» Given records
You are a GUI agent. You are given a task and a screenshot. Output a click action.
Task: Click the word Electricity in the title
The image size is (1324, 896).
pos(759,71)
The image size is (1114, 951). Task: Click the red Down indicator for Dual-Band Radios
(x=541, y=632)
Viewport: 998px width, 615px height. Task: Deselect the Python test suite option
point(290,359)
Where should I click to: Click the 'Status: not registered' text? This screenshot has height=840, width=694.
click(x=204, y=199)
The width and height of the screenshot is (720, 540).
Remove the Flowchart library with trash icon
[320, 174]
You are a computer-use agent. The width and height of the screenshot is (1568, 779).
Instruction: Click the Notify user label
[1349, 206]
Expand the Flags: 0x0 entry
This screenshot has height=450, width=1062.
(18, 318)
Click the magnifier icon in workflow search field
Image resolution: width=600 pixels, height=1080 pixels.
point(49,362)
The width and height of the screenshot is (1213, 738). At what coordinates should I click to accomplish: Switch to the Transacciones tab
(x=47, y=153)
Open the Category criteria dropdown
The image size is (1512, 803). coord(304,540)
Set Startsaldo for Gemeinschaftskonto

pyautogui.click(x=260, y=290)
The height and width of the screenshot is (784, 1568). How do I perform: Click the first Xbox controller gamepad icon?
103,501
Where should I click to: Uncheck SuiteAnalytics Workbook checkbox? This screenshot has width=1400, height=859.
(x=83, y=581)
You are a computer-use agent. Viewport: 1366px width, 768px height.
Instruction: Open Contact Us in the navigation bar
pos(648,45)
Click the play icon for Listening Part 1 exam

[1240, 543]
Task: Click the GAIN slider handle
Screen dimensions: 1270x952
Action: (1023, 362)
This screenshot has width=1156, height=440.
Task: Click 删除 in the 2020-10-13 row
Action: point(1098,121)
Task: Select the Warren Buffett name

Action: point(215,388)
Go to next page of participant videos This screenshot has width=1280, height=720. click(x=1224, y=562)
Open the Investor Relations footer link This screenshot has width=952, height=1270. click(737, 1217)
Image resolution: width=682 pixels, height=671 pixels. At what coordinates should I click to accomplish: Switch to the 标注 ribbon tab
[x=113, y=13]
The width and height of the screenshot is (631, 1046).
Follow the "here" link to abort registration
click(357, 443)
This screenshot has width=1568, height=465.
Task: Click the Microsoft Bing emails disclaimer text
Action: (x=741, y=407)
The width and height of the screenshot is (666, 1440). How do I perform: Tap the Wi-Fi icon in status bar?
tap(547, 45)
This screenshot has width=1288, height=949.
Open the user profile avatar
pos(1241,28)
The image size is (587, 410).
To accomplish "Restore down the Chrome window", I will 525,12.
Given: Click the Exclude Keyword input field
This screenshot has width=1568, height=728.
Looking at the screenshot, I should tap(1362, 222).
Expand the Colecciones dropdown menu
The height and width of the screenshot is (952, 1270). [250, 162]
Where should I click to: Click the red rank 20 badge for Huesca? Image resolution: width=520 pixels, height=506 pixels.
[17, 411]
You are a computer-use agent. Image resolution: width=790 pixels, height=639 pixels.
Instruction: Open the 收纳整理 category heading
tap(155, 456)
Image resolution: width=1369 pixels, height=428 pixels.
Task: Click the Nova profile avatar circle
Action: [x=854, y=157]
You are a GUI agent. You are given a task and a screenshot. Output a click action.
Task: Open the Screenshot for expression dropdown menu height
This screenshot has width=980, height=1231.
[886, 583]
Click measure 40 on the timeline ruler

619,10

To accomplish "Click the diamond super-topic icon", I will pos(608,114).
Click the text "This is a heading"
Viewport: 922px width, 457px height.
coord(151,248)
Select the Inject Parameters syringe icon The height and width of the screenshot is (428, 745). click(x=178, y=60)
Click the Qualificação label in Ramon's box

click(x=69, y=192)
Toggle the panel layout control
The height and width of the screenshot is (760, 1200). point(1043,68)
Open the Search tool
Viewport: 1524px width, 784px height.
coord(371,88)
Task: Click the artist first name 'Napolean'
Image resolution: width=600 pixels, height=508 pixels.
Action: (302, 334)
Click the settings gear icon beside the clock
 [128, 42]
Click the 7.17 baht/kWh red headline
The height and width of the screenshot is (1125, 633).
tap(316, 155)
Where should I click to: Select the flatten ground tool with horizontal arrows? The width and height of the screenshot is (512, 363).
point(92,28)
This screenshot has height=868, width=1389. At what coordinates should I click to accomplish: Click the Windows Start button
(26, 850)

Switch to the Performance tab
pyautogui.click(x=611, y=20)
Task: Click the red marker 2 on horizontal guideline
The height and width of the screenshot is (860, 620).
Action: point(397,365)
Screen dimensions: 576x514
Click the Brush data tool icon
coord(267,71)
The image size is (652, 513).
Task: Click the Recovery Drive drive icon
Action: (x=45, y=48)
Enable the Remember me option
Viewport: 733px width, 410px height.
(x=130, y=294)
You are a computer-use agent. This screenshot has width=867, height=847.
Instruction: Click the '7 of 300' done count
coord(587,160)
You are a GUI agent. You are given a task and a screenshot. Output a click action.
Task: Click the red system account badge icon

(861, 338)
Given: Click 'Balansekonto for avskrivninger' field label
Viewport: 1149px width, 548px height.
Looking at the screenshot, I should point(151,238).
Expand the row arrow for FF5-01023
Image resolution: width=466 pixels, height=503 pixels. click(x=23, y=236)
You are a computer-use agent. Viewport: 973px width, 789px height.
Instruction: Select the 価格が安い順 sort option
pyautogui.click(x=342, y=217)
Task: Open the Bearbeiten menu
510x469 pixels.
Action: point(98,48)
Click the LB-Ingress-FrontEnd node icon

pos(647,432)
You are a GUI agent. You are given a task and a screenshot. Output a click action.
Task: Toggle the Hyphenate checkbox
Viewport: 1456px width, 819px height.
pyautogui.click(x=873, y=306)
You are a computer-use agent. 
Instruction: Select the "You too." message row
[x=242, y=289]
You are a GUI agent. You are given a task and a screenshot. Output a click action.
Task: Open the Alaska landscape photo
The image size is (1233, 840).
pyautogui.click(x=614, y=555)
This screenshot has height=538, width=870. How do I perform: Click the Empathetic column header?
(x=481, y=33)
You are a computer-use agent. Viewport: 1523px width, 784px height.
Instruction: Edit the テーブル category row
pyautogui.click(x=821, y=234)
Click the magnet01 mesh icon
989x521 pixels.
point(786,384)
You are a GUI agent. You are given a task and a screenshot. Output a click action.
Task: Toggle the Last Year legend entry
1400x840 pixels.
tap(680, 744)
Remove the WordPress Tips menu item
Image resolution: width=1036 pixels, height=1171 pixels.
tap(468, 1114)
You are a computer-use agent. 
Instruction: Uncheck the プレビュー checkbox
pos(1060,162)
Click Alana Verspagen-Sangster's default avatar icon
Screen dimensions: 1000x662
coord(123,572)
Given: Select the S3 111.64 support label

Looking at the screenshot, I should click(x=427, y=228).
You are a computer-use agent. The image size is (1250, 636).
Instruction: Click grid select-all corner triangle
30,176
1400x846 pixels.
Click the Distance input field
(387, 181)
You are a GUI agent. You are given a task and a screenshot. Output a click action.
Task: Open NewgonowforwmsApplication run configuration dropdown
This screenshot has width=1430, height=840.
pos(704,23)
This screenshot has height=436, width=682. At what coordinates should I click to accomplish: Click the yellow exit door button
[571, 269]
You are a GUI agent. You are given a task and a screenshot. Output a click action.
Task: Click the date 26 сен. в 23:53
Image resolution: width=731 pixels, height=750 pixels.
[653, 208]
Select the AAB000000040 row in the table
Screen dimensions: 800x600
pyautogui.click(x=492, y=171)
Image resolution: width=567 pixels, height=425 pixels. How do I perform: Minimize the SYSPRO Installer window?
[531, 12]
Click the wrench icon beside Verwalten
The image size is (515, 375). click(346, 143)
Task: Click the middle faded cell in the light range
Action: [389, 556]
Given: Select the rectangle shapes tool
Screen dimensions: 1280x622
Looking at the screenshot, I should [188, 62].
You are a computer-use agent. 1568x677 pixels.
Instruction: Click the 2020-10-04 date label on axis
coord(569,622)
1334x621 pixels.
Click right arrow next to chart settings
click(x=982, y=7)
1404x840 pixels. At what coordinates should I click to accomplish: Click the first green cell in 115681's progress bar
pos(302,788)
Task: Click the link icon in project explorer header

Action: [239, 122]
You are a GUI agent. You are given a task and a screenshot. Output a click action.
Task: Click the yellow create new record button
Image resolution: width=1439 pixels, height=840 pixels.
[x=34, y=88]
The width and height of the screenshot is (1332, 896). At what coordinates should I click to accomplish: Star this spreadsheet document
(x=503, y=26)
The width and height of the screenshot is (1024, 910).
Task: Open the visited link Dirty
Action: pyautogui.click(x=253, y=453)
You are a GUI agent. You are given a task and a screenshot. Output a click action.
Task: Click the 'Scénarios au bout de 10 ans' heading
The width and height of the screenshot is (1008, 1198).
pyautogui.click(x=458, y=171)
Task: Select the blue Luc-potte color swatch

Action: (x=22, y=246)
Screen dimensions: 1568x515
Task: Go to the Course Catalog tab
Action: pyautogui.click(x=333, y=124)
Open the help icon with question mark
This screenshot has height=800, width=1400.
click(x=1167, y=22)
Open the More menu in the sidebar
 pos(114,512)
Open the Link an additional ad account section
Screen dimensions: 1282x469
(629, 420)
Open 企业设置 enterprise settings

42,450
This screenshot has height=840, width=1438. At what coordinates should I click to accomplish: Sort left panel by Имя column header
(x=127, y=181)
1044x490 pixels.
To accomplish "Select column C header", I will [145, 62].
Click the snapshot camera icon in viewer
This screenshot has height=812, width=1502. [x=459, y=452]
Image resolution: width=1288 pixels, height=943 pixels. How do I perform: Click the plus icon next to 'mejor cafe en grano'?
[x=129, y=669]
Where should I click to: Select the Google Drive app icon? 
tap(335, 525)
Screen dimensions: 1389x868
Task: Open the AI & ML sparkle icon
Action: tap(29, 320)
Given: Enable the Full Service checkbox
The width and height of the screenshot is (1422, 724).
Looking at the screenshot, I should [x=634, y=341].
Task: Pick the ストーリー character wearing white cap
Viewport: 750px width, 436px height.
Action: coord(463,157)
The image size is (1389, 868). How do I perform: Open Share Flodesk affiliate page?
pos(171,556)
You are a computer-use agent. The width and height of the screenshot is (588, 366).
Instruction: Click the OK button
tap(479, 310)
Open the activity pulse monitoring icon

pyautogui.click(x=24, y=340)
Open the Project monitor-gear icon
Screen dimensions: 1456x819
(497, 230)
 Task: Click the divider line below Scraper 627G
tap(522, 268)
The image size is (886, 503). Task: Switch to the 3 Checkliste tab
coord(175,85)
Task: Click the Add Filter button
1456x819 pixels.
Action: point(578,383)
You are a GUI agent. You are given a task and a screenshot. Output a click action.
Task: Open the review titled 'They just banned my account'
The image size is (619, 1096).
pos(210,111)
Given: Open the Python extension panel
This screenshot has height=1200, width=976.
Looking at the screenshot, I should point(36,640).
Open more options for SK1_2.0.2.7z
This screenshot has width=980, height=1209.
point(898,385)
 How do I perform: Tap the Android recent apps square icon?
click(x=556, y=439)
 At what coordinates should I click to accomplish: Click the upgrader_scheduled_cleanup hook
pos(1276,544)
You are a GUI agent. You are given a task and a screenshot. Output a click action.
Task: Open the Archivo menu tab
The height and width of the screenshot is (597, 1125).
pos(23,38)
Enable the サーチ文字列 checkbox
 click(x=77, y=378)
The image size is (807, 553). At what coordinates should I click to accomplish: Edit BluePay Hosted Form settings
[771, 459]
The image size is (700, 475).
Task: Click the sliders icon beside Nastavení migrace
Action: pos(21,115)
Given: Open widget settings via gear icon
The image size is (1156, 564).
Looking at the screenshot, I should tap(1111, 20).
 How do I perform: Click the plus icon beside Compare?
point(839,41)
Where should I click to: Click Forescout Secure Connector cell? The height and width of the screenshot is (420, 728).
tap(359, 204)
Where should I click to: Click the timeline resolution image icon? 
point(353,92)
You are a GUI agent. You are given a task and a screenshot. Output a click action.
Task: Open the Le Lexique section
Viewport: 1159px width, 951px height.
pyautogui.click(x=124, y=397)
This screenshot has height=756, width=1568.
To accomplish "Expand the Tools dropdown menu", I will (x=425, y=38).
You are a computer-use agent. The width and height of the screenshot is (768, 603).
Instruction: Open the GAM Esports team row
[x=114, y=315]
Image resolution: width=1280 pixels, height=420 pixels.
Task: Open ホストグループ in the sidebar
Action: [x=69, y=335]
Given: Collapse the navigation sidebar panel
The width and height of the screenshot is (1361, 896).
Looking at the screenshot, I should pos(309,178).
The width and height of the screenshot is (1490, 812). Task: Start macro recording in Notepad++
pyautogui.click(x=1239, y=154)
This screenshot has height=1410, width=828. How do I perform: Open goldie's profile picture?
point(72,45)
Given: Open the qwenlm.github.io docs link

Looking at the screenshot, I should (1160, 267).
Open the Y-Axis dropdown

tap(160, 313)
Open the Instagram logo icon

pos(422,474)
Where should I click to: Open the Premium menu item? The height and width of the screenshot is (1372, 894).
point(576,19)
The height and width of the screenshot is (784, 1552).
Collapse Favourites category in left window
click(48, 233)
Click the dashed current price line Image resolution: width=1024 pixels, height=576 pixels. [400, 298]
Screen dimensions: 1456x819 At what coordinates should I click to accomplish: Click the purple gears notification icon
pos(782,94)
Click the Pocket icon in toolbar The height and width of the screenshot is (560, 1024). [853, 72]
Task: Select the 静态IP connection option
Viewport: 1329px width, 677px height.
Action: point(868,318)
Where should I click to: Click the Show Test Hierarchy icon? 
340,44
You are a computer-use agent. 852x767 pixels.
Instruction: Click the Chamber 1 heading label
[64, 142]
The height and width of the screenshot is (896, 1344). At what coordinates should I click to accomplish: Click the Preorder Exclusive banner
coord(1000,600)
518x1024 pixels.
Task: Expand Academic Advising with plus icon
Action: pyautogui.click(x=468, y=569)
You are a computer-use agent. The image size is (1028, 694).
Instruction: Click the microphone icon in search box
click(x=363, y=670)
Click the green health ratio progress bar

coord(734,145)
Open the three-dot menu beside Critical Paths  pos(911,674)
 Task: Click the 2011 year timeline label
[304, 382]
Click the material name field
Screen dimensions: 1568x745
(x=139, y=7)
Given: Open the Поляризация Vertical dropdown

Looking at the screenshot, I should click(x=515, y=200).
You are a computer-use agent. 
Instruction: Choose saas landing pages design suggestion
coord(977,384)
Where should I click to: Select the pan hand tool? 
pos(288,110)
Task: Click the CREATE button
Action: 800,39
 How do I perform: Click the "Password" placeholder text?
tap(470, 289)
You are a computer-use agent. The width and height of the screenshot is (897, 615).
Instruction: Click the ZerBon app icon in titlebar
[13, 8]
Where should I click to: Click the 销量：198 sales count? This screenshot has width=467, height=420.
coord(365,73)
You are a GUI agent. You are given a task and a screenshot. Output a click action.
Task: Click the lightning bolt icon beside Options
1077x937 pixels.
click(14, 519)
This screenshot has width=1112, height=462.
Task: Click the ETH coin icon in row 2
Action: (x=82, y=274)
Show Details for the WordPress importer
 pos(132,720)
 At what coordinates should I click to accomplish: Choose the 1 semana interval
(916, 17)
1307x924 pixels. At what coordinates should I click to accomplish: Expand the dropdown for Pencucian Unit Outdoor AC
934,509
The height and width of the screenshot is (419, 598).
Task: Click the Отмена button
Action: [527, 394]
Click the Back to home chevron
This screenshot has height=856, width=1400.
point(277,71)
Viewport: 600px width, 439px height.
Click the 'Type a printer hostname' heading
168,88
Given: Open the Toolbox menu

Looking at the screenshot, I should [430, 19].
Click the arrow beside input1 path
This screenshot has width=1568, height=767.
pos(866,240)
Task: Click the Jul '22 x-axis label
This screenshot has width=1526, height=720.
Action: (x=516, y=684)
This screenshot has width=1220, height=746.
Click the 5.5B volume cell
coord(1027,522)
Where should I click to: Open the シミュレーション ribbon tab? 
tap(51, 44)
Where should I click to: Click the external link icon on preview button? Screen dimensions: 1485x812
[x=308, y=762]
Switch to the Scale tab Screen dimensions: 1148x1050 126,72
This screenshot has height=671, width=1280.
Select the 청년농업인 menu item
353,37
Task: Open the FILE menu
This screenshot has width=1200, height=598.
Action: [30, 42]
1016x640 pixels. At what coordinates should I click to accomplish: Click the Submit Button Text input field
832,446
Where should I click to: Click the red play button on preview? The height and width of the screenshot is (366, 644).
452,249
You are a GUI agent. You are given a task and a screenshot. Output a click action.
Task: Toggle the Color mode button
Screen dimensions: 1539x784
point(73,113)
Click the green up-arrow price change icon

» Task objective
Rewrite the lines from the one containing "Where should I click to: Uncheck" through the one containing "The height and width of the screenshot is (952, 1270).", inclusive, with "Investor Relations" changed to "Media Relations" and nothing else altered. Return only those lines.

» Output of the exercise
Where should I click to: Uncheck SuiteAnalytics Workbook checkbox? This screenshot has width=1400, height=859.
(x=83, y=581)
You are a computer-use agent. Viewport: 1366px width, 768px height.
Instruction: Open Contact Us in the navigation bar
pos(648,45)
Click the play icon for Listening Part 1 exam

[1240, 543]
Task: Click the GAIN slider handle
Screen dimensions: 1270x952
Action: (1023, 362)
This screenshot has width=1156, height=440.
Task: Click 删除 in the 2020-10-13 row
Action: point(1098,121)
Task: Select the Warren Buffett name

Action: point(215,388)
Go to next page of participant videos This screenshot has width=1280, height=720. click(x=1224, y=562)
Open the Media Relations footer link This screenshot has width=952, height=1270. click(737, 1217)
Image resolution: width=682 pixels, height=671 pixels. At what coordinates should I click to accomplish: Switch to the 标注 ribbon tab
[x=113, y=13]
The width and height of the screenshot is (631, 1046).
Follow the "here" link to abort registration
click(357, 443)
This screenshot has width=1568, height=465.
Task: Click the Microsoft Bing emails disclaimer text
Action: (x=741, y=407)
The width and height of the screenshot is (666, 1440). How do I perform: Tap the Wi-Fi icon in status bar?
tap(547, 45)
This screenshot has width=1288, height=949.
Open the user profile avatar
pos(1241,28)
The image size is (587, 410).
To accomplish "Restore down the Chrome window", I will 525,12.
Given: Click the Exclude Keyword input field
This screenshot has width=1568, height=728.
Looking at the screenshot, I should tap(1362, 222).
Expand the Colecciones dropdown menu
The height and width of the screenshot is (952, 1270). [250, 162]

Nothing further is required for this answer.